Ag Gains as Company Transforms 2 Million Tons of Organic Waste to 29 Million Bags of Soil
March 4, 2013 | Melonie Magruder

Anaerobic digesters at Harvest Power’s Energy Garden in Bay Lake, Florida. Photo Credit: Harvest Power.
Harvest Power is about dirt. It’s also about soil regeneration and managing the modern day intersection of waste, agriculture and energy, so that ongoing human consumption can be used as the engine to drive ongoing renewable energy.
In three and a half years, CEO Paul Sellew has created a company that diverts more than two million tons of organic waste material from landfills and turns it into some 29 million bags of soil, mulch and fertilizer products while producing 65,000 megawatt hours of heat and power-generating energy to run its facilities.
Harvest Power operates in 30 sites across the U.S. and Canada, using strategic partnerships with municipalities, haulers and state-of-the-art anaerobic digesters to create high value compost that is in turn used to create more high nutrition food that can be later be recycled into the system starting the whole process over again.
“It’s a neat business model,” company director of Communications Meredith Sorensen. “We get paid at the front end to take in green waste; we get paid for the electricity we produce that feeds into the grid and we get paid for the end product. In the end, profitability is sustainability.”
CEO Sellew said he has been involved in composting for some 30 years. He founded Earthgro, Inc back in 1982, which grew to be the second largest producer of compost-based lawn and garden products in North America. (He also founded Allgro, Inc, a compost marketing firm, International Process Systems, Inc, a composting technology provider, and Environmental Credit Corp, a carbon credit creation and trading firm… basically covering the entire composting life cycle).
“Our view is that if you have all this organic waste generated by society that can be converted into energy and products, you’ve got a profitable business,” Sellew said. “And it helps the planet.”

▶ _Record extracts_:
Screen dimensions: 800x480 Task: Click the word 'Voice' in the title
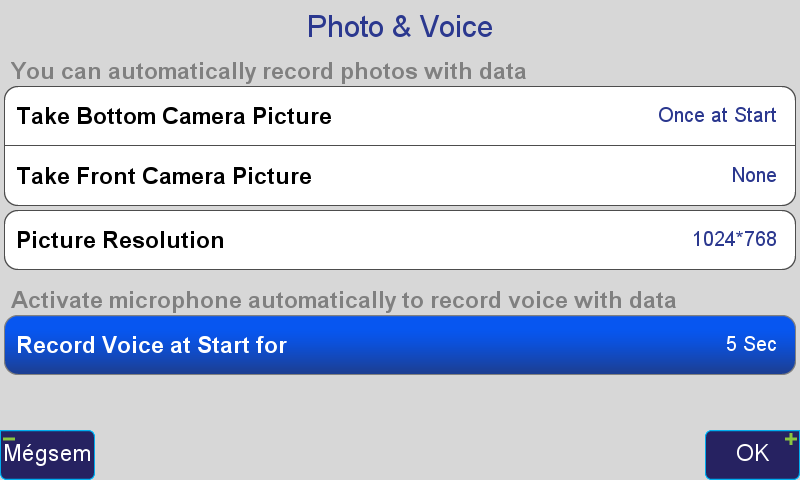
---
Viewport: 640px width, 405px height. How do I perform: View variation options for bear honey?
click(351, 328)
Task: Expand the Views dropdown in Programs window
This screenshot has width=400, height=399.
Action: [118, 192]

▶ _Questions to answer_:
• a. Check each statement against the Harvest Power article and answer yes or no, quoting the words from the article that decide it. (i) Harvest Power operates only in the United States. (ii) Earthgro became the second largest producer of compost-based lawn and garden products in North America. (iii) Paul Sellew took more than ten years to build Harvest Power.
• b. Please carry on the Harvest Power article from the end of its last paragraph.

▶ _Answers to the exercises_:
• a.
(i) No: "Harvest Power operates in 30 sites across the U.S. and Canada"
(ii) Yes: "which grew to be the second largest producer of compost-based lawn and garden products in North America"
(iii) No: "In three and a half years, CEO Paul Sellew has created a company"

• b.
With endless supplies of green waste and endless demand for soil-regenerating compost products, Sellew only sees continued expansion in the years ahead. Harvest currently maintains three anaerobic digesting facilities (in British Columbia, Ontario and Florida) that create energy and composting materials.
“It’s not new technology,” Sorensen said. “Basically, you add organic materials to an anaerobic environment that starts bacteria growing. It’s like we have microscopic cows that create tons of biogas (primarily methane) that we capture for energy use.”
There’s a lot of diversity in waste. Harvest manufactures a wide range of compost and mulching products under brand names Garden Pro and Nature’s Pride (Harvest took over a 45-year-old, established company, Coastal Supply Company for these operations). Their retail customers include Home Depot, Loews and Walmart.
Harvest Power acquired a British Columbia-based company called Fraser Richmond Soil & Fibre to process municipal food scraps and yard waste in the first commercial scale, high solid anaerobic digesters in Canada. Beyond high value compost, the processing plant generates tons of biogas that is captured and can then be either compressed into vehicle fuel or power the electrical needs of the plant.
Harvest also operates a recycler of construction, demolition and renovation materials to create mulch and woodscape products near Vancouver – keeping more tonnage of waste from the landfills.
Harvest’s Energy Garden in London, Ontario aims to recycle local green waste and produce renewable energy for the city of London, while supporting local organic food industries.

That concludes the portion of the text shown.